De wachtcommandant trok een beteuterd gezicht.

“Dat weet ik niet.”

“Heb je niet naar haar naam gevraagd?”

Jan Rozenbrand maakte een verontschuldigend gebaar.

“Stom. Vergeten. Ik was secondelang zo onder de indruk van haar…eh, haar uitbundige schoonheid, dat ze weg was voor ik haar iets had kunnen vragen.”

De Cock schudde verwijtend zijn hoofd.

“En dat op jouw leeftijd. Een vader met kinderen op de middelbare school…totaal overstuur door het zien van een bloedmooie meid.” De oude rechercheur draaide zich lachend om en besteeg opmerkelijk kwiek de stenen trappen naar de tweede etage.

Vledder volgde lichtvoetig.

Op de bank bij de ingang naar de grote recherchekamer zat tot zijn verwondering een man in een slobberig, grijs kostuum.

Toen de man De Cock in het oog kreeg, stond hij op en liep met dreunende pas op hem toe.

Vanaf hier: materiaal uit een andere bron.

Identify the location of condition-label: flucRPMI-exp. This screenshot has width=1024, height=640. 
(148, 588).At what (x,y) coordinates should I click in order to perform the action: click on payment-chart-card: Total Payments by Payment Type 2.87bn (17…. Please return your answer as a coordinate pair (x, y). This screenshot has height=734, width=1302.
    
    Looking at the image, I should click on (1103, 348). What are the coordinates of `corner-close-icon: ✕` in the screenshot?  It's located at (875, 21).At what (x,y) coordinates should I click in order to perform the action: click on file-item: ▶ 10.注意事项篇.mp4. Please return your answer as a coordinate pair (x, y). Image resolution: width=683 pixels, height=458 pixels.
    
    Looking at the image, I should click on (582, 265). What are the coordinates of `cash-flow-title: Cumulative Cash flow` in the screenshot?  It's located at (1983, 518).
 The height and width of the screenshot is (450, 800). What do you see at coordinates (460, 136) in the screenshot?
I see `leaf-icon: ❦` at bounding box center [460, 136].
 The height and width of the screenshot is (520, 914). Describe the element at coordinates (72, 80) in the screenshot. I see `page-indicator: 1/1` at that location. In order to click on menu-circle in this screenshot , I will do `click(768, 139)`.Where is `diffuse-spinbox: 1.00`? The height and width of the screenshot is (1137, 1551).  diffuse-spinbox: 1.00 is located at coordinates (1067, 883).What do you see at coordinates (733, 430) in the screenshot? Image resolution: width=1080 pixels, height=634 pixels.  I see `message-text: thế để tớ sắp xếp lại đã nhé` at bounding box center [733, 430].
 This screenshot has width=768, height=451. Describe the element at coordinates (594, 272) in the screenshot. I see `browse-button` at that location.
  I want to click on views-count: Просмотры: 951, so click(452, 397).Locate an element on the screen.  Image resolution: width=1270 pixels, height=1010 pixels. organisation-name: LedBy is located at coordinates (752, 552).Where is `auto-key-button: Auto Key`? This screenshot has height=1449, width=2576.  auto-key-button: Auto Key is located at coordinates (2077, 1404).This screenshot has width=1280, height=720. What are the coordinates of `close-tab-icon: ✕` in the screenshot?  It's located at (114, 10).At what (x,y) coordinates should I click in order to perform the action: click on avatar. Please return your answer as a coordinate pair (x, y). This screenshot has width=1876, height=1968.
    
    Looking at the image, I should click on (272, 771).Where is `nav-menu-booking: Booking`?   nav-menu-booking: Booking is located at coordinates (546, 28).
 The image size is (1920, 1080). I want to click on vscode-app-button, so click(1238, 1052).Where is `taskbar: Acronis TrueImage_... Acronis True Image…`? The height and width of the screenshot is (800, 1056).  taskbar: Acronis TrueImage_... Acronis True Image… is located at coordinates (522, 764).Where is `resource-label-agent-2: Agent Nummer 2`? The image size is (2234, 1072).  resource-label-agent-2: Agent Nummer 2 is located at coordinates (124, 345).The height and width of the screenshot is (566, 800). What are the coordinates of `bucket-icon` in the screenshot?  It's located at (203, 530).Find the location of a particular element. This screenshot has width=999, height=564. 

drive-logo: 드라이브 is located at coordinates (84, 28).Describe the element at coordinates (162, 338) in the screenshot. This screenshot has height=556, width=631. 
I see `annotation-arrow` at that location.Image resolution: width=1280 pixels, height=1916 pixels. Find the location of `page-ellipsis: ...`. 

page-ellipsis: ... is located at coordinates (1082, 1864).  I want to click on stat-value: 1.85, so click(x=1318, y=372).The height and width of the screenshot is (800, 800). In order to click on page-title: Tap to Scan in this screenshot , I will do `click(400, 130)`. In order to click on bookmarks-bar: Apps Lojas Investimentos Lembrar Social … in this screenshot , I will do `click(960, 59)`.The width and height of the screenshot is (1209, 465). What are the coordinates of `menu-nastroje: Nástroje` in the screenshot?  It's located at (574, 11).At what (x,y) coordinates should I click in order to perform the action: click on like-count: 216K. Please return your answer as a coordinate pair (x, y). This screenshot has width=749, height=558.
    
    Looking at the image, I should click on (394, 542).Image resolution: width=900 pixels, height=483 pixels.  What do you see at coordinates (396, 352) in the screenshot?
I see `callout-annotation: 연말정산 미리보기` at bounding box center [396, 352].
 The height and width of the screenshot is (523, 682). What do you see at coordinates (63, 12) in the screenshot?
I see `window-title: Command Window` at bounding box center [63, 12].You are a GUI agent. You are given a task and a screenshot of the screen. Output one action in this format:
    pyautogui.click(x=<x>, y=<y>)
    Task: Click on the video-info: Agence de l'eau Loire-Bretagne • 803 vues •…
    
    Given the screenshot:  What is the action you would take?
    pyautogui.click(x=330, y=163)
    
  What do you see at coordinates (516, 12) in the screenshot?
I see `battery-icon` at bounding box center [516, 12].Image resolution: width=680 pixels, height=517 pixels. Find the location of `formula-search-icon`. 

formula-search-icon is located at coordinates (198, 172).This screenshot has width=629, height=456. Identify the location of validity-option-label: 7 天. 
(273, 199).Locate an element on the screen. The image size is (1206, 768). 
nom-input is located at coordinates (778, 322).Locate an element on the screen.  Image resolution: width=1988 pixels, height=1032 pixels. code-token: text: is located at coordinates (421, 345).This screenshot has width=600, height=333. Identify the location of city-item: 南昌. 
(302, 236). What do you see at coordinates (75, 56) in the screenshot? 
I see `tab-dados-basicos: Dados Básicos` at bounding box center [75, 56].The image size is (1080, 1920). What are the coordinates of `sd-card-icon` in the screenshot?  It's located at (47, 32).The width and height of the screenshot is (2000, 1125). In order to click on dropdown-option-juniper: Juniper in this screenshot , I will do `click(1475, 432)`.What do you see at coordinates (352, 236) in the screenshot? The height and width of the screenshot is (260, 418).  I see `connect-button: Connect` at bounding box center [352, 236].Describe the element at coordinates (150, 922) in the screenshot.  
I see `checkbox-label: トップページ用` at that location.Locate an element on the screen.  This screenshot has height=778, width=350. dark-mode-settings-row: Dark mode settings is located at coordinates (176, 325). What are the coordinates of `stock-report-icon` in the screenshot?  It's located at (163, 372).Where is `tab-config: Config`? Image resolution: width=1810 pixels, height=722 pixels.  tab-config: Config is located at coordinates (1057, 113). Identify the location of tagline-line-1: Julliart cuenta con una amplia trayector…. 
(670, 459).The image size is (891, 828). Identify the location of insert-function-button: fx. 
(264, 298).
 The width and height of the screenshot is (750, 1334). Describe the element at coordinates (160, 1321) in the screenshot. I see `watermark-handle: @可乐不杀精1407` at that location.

“Is het waar?” vroeg hij gejaagd.

De Cock keek hem verbaasd aan.

“Wat is waar?”

“Dat Herman van Hogenbroek is vermoord.”

De Cock antwoordde niet direct. Hij keek de man scherp onderzoekend aan. De oude rechercheur schatte hem op achter in de veertig, begin vijftig. Hij had een ovaal, wat langgerekt gezicht met een grauwe, vale huid en diepe wallen onder fletsgrijze ogen. Zijn al grijzende zwarte haren lagen warrig op zijn hoofd.